NextCampus
Designed a custom ERP system for educational institutions to manage admissions, exams, and employee payroll. The admissions module has both students and staff sides respectively, while the other features were built only for internal use.
My Role
I initially joined as an intern, but was soon promoted to a junior designer role as I continued to lead the entire design process. Working as the sole designer in a fast-paced startup environment, I handled everything from user flows to high-fidelity UIs. As the complexity increased in year 2, another designer helped me with user personas and research.
Challenges
Lot of existing ERP systems in the market meant that NextCampus had to be different. It aims to cater to many different users. From admins, teachers and students to staff members and invigilators for exams. All this meant a complex app where it was crucial to understand each role and their unique requirements. On top of that the college staff was not heavily technologically oriented, so the product must be made with that in mind.
Balancing complexity with usability hence became the primary challenge as the goal became to make the UI fit between this space of visual simplicity, yet back-end criticality. Handling returning students posed another design problem, particularly the issue of data retention and re-submission of information on failure at the cost of skipping necessary verification.
Process & Approach
Collaborated with stakeholders to understand workflows and pain points, then translated them into clear user flows and wireframes. Built high-fidelity UIs and interactive prototypes, iterating based on feedback from all the different user types. Tested multiple builds with real users to ensure that the product was easy to understand, navigate and use.
Key Design Decisions:-
Proper Architectural Mapping: First I mapped the entire system to visualize how each user's specific layer communicates with another. I have documented these in the foundation section, these diagrams were also useful during stakeholder presentation meeting to communicate the project scope.
User Role Ecosystem: Designed a permissions and control layer handled by the admins (called Campus Control) as they managed the visibility and structure of application forms. They also were able to setup semester details and yearly calendar for teachers, who had read-only access to their own data.

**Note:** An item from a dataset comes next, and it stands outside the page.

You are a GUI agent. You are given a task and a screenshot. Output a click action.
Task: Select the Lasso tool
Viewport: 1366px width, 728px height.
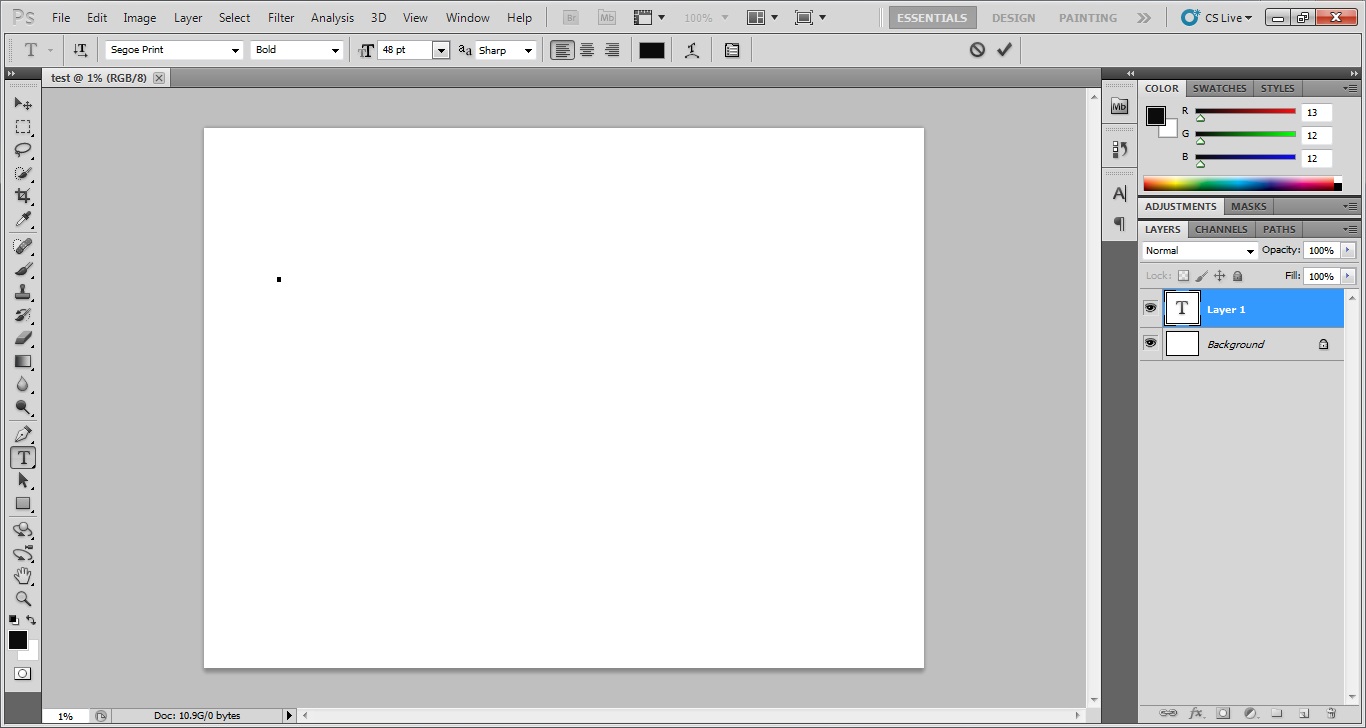pos(22,150)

The aim was to create cross-role collaboration while upholding the integrity of the system.
Optimized Admission Rollover Flow: Returning students applying for next year (or different programs) only had to enter details specific to a form, redundant information was pre-filled by using data collected during previous submission.
Role Specific UX: Given the less technical nature of certain members, interfaces and experiences were designed based on roles. Tech-oriented admins handled the messier side, while students, teachers and other staff saw simplified views that concentrated focus on only their respective tasks.
Results
The ERP system helped reduce manual processes, simplified exam and payroll management, and improved transparency across departments. It improved efficiency by more than 50%, as half of the records were documented using pen and paper, which made it difficult to search through when needed. It’s currently active in a few colleges in India being used by 1000+ students & 150+ staff members annually and has received positive feedback for its clarity and ease of use. The product also generated significant revenue numbers as the parent company was able to expand their branches across the city.